PROBLEM:
Starting at the line that holds "This screenshot has width=564, height=557.", reproduce each line exactly up to and including the last line of the records below. Pictures stay out.
== EXTRACTED ENTRIES ==
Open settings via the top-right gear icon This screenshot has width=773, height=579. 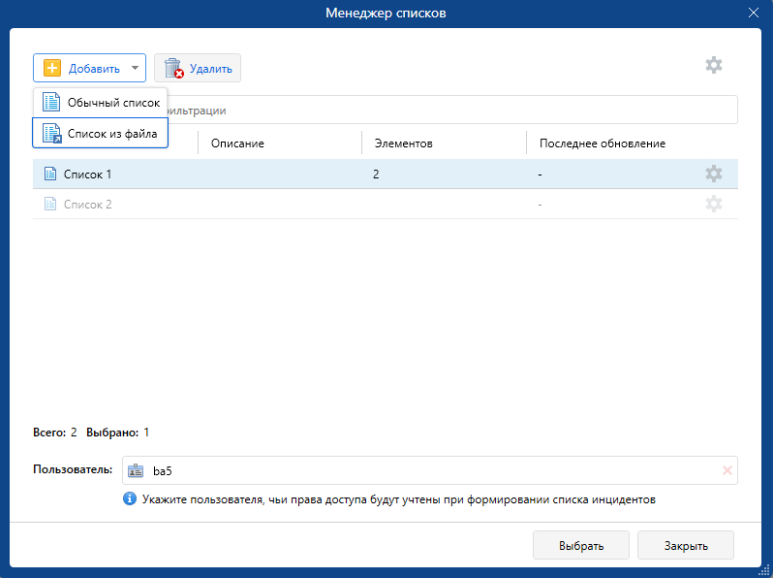(713, 65)
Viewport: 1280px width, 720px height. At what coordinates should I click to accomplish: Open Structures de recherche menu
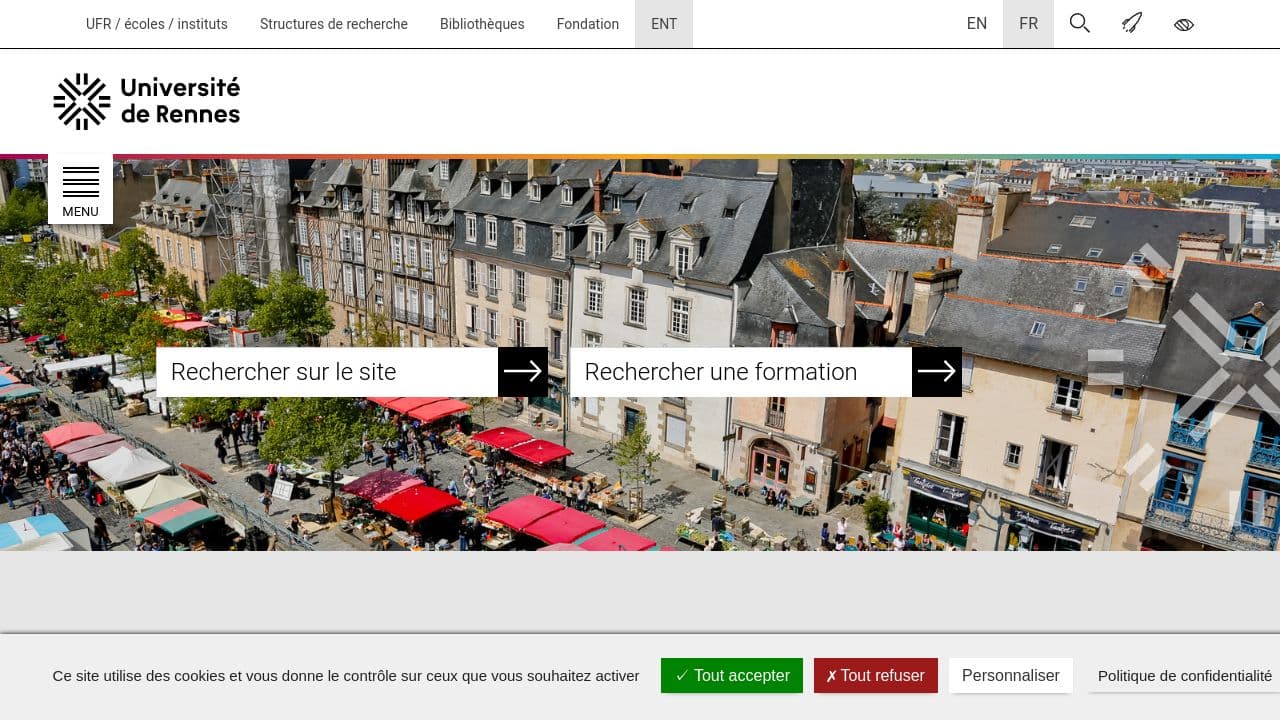pyautogui.click(x=333, y=23)
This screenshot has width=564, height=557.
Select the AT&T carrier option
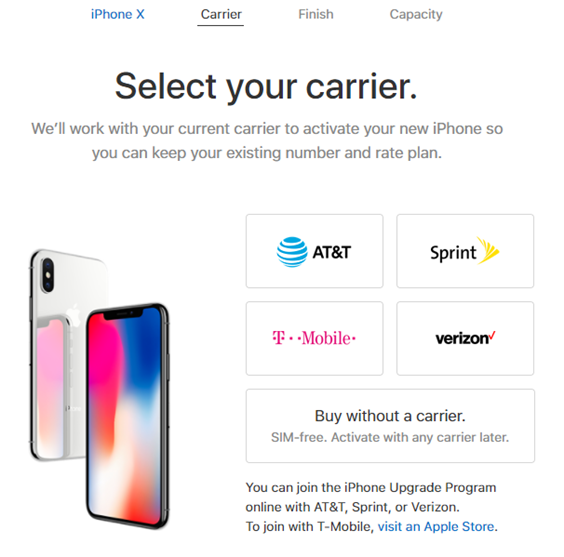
===
RESULT BELOW:
This screenshot has width=564, height=557.
Select the AT&T carrier option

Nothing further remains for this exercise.